加賀藩上級武家の詳細な年始

加賀藩前田家に仕えた上級武士が、お正月をどのように過ごしたか、その詳細が金沢市の前田土佐守家資料館で公開されている。開催中の企画展「新春を祝う」で、所蔵の古文書や正月の飾り物など20数点を展示し、当主ならではの慌ただしい様子を伝えている。(文・写真日下一彦)
古文書や正月の飾り物20数点
市中に受け継がれた天神信仰
2階の第2展示室に上がると、中央に畳2枚ほどの立派な天神堂が設置されている。菅原道真を祀(まつ)る天神社を小型化した模型で、加賀藩では道真を祖神として崇拝していたことから天神信仰が篤(あつ)く、土佐守家に限らず、その信仰は市中にも深く受け継がれ、特に男子がいる商家では年末年始に天神堂や天神像を飾るのが、当然の年頭行事となっている。
土佐守家に展示されている天神堂は、第17代前田利建(としたつ)(1908~88)の幼児期に祀られ、その後、土佐守家13代当主だった前田正昭(1920~2007)の幼児期に贈られたと伝わる。これをみても、両家の親密な関係がうかがえる。
同家に残る伝来の日記『起居録』を見ると、元旦には当主は午前4時から5時に起床し、「奥」で家族と共に新年を祝った。その後、午前8時には登城して、藩主に年賀のあいさつをしている。
その際、家臣の義務として馬代と太刀代を上納するのが年頭の仕来りで、そのお礼を兼ねた手紙が藩主から届いている。退城すると、同家を訪れる年賀の客と対面したり、自らもあいさつに出掛けるなど慌ただしい。それは普通元旦から15日ごろまでだったが、悪天候などが続き、場合によっては2月初めまで続くことがあった。
2日は当主にとって極めて重要な仕事、遺書を書き替えている。藩政時代は財産のみならず、家名や職業が引き継がれたため、遺書は家の存続には重要だった。
そこには、当主がもし病気などで他界した場合、跡継ぎを誰にして欲しいか明確に示した他、藩主から受けたご恩を列挙し、お礼の言上(ごんじょう)も書き添えて、忠義を尽くしている。午後になると城内で歌会始が開かれ、それに参列し深夜まで続いた。

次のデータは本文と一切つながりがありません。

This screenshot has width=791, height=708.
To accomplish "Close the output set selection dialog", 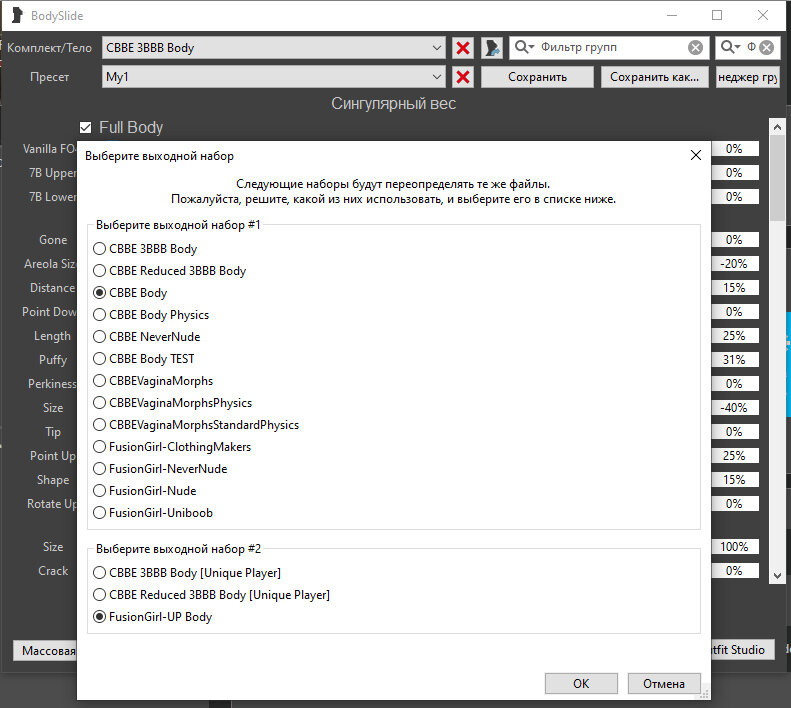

3日は天徳院(てんとくいん)と宝円寺(ほうえんじ)を参詣している。天徳院は3代藩主利常夫人の球姫を祀り、宝円寺は藩主家の菩提(ぼだい)寺だった。これが終わると、土佐守家の菩提寺桃雲寺(とううんじ)に詣でた。興味深いのは天徳院と宝円寺はどんな悪天候でも、毎年欠かさず詣でているが、桃雲寺にはその時々の天候で取りやめたり、延期したりと緩やかだった。それだけ藩主家への配慮が強かったことがうかがえる。4日は射初めが行われた。
年始のあいさつは藩主と家臣の間のみにとどまらず、家臣同士も盛んに行き来している。訪問先が年始回りで留守のことも結構あったようで、その時は自身の名前の書かれた札を置いて訪問を伝えた。
こうして見ると、金沢の城下はお正月にはほとんどの武士が年始のあいさつ回りに動いていたようだ。この他、茶会や供応、謡初めなどもあり、「上級武士たちはお正月にはのんびりできず、場合によってはあいさつ回りが2月までずれ込むこともあり、慌ただしいお正月だったのではないか」(同館学芸員の竹松幸香さん)。